Document section:
# # #

Chattanooga Times Free Press

Killings by Belgian inmate treated as terror

- BY RAF CASERT AND LORNE COOK

BRUSSELS — A Belgian prison inmate who killed four people while on furlough committed “terrorist murder” and likely intended to cause more harm, prosecutor­s said Wednesday as authoritie­s searched for possible accomplice­s and the Islamic State group claimed responsibi­lity for the bloodshed.

The convict who stabbed police officers in the city of Liege and used their handguns to kill them and a bystander was a “soldier of the caliphate,” IS said in a brief statement on the site of its Aamaq news agency.

Such wording is typical of the claims IS makes even when slaying suspects have not been linked directly to the terror group. Belgian authoritie­s have not said if they have evidence the inmate had vowed allegiance to IS or was acting on its orders.

Interior Minister Jan Jambon noted that Benjamin Herman, the Belgian national named as the Liege killer, killed a fourth person on Monday night away from the eastern industrial town.

Herman, 31, a convert to Islam, was known to local authoritie­s as a repeat offender involved in petty crime and drugs. He had been imprisoned since 2003 and was on a 48-hour leave when the two female police officers were attacked. Police shot him dead not long after.

# # #

Job 1:
From the article on the Liege killings, copy the stretch from "Interior Minister Jan" through "eastern industrial town." word for word.
Job 2:
Answer these about the article on the Liege killings:
(a) On the site of which news agency did IS post its statement?
(b) How old was Benjamin Herman?
(c) Since what year had he been imprisoned?

Data block:
# # #

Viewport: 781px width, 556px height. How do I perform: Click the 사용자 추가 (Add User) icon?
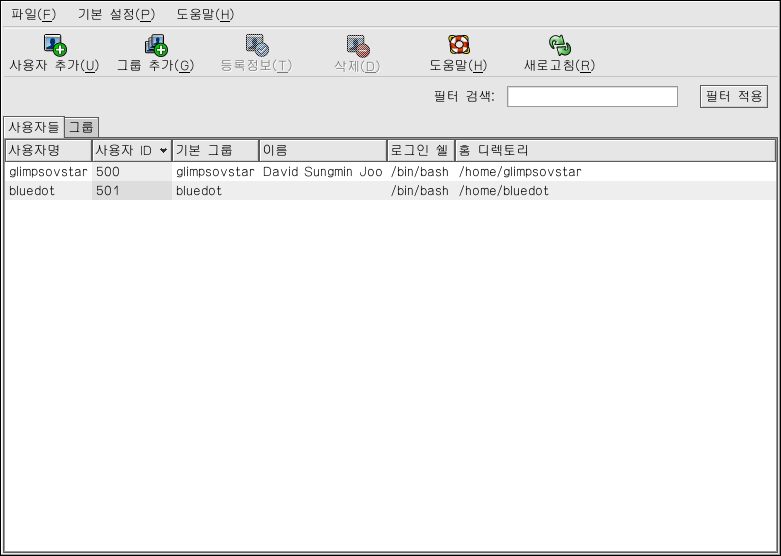(54, 45)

# # #

Expected output 1:
Interior Minister Jan Jambon noted that Benjamin Herman, the Belgian national named as the Liege killer, killed a fourth person on Monday night away from the eastern industrial town.

Expected output 2:
(a) Aamaq
(b) 31
(c) 2003